Former Ukrainian prime-pinister Yulia Tymoshenko stated in November 2006, the company is controlled by notorious Ukrainian-born Russian mafia boss Semion Mogilevich, while in 2009 Vladimir Putin was quoted as claiming that RosUkrEnergo is owned by a business ally of Viktor Yushchenko. The Ukrainian investigation into RosUkrEnergo begun during Tymoshenko's previous term as prime minister was closed after she lost her position as prime minister in September 2005. According to a document uncovered during the United States diplomatic cables leak US-diplomats shared Tymoshenko's suspicions.

In April 2006, London-based corruption watchdog Global Witness published a report focusing on RosUkrEnergo and other transit companies that have acted as intermediaries between Turkmenistan, Russia and Ukraine. The report highlighted the many links in personnel between RosUkrEnergo and the previous intermediary Eural Trans Gas. According to the report, Israeli lawyer Zeev Gordon had registered Eural Trans Gas on behalf of Ukrainian businessman Dmytro Firtash. Also in late April 2006, Izvestia reported that the primary shareholder of RosUkrEnergo is Dmytro Firtash. The report stated that he owned 90% of CentraGas Holding, equaling 45% of RosUkrEnergo. The report stated that a further owner is another Ukrainian businessman Ivan Fursin, the primary shareholder of the Odesa Film Studio and an owner of Misto-bank. His stake was revealed to be 10% of CentraGas and therefore a 5% owner of RosUkrEnergo.

==Profits==
RosUkrEnergo reported a 2005 profit of $755 million and paid $735 million in dividends.

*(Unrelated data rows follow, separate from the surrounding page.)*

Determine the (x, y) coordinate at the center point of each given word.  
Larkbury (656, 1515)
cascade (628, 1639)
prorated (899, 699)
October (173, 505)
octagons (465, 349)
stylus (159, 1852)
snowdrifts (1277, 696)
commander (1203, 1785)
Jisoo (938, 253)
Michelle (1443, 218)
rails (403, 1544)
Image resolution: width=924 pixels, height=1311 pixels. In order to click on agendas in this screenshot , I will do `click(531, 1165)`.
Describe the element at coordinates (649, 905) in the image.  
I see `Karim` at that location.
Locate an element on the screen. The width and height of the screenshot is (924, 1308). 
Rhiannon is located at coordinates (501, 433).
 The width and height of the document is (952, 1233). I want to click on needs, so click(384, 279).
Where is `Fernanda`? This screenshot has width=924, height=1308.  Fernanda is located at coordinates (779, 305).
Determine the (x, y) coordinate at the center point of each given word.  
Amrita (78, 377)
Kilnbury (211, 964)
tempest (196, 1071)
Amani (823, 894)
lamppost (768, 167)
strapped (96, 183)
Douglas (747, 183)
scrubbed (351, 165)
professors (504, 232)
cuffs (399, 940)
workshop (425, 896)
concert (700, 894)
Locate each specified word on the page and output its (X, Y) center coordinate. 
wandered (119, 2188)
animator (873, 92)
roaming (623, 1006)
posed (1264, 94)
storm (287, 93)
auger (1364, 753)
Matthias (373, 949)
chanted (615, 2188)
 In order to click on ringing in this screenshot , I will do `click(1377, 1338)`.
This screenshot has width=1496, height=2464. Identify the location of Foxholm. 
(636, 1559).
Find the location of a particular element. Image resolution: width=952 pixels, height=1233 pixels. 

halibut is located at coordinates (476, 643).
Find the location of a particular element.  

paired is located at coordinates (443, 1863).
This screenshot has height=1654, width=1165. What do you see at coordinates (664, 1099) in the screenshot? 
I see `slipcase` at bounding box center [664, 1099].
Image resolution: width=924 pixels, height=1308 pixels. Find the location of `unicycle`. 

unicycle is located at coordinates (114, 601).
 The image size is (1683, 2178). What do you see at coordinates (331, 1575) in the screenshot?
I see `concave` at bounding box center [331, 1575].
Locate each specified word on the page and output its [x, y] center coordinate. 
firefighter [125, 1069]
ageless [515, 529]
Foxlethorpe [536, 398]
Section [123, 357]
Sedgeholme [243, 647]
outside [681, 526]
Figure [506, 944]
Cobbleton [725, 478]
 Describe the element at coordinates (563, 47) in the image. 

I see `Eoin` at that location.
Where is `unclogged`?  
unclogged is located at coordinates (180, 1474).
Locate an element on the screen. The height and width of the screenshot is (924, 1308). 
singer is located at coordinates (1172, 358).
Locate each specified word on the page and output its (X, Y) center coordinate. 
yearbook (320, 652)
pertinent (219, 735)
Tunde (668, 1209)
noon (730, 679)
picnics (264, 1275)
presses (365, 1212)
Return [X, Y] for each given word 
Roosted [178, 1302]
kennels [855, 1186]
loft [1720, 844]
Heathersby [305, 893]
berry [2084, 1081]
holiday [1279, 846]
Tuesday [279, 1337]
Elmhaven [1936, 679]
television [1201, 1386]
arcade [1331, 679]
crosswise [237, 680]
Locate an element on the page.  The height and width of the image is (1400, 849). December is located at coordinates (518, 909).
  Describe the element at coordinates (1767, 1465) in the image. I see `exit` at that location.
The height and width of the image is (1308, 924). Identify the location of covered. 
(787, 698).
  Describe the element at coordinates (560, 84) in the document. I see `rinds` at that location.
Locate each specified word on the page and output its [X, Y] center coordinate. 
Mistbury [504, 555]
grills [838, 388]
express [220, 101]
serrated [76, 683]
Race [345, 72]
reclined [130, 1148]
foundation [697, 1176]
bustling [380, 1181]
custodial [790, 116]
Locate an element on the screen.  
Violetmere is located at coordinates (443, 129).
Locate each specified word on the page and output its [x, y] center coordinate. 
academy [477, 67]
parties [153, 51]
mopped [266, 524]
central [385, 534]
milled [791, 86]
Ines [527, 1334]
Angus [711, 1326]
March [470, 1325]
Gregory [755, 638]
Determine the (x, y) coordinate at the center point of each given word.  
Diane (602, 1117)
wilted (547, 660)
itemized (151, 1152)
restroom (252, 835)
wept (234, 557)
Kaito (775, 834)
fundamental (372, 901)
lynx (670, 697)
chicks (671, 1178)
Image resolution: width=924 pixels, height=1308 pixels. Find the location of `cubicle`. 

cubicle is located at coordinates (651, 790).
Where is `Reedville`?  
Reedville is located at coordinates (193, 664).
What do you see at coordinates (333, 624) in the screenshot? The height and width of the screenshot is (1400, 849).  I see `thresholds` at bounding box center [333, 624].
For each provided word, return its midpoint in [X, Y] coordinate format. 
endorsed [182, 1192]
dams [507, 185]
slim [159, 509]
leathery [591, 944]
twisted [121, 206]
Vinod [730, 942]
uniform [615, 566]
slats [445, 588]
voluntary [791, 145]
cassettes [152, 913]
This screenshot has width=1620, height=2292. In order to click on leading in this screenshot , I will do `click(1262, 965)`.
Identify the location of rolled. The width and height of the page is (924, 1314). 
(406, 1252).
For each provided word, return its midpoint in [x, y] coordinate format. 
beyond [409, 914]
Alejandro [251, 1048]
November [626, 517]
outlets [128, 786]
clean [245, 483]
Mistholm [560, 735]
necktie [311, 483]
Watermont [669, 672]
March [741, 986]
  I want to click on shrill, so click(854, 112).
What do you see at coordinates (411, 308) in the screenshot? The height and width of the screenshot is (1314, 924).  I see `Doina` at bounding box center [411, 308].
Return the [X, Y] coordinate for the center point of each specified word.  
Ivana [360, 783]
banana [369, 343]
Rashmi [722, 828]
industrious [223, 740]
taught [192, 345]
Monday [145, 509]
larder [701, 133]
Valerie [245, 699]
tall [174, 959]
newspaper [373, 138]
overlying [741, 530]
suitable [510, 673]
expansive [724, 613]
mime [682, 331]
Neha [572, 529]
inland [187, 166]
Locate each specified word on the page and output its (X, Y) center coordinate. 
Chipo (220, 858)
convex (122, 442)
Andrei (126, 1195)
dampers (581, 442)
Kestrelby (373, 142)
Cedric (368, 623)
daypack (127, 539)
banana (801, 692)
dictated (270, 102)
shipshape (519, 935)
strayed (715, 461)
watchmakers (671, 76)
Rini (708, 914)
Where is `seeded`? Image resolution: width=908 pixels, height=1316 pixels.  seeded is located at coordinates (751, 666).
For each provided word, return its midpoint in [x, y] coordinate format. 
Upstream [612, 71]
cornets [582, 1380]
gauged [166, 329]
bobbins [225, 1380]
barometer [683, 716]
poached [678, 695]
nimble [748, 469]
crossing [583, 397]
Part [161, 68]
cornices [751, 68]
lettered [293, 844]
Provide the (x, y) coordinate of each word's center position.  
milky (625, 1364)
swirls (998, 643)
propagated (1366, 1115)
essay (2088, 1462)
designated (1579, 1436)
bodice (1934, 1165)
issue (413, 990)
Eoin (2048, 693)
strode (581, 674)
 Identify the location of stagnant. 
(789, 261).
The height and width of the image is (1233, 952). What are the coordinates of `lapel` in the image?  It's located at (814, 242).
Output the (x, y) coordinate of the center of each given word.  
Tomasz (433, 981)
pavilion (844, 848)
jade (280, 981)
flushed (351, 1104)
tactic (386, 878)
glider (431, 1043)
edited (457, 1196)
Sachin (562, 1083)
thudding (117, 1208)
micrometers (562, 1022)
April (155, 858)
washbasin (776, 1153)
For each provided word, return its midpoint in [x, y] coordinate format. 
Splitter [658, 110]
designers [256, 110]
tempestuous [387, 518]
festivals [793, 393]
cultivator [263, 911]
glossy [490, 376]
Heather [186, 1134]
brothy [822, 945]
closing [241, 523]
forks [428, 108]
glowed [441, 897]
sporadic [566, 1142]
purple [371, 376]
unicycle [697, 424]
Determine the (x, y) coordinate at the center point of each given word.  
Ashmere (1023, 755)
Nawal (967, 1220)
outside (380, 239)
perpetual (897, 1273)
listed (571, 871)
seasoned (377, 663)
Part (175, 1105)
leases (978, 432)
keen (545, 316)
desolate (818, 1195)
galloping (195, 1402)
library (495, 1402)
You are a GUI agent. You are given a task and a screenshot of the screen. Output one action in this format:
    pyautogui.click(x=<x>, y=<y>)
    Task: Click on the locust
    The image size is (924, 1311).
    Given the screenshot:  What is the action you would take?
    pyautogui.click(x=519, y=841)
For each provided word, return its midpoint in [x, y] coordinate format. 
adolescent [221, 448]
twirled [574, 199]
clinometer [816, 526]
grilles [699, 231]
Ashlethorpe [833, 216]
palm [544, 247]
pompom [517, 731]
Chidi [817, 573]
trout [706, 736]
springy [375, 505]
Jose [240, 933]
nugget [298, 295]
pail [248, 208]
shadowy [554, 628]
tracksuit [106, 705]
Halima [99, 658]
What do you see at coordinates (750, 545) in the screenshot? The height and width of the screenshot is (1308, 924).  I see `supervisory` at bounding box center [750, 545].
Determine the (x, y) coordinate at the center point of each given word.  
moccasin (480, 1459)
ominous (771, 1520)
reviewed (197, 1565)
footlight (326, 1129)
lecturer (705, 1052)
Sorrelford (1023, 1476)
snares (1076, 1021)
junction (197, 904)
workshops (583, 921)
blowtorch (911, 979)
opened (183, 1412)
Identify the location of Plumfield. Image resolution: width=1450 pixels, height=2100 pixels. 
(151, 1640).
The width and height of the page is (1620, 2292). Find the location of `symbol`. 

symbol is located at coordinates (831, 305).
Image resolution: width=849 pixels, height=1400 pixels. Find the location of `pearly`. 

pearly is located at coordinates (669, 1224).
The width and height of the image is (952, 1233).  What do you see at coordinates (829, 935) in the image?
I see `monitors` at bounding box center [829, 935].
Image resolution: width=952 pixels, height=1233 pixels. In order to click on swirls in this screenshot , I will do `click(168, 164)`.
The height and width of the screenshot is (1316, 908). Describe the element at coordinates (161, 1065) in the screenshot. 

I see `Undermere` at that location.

The company's 2006 profit is listed at over $785 million.

RosUkrEnergo profit for January–September 2007 is reported at $213 million.

The company makes its profit on re-exporting gas to Europe. The size of the profit is defined by Gazprom through the export allowances of about 9 billion cubic meters a year. RosUkrEnergo supplies gas to the Hungarian gas distributor Emfesz, for example, which is also controlled by Firtash via his holding company Group DF.

Effectively, by engaging in this supply scheme Gazprom transfers profits from its shareholders to the shareholders of RosUkrEnergo.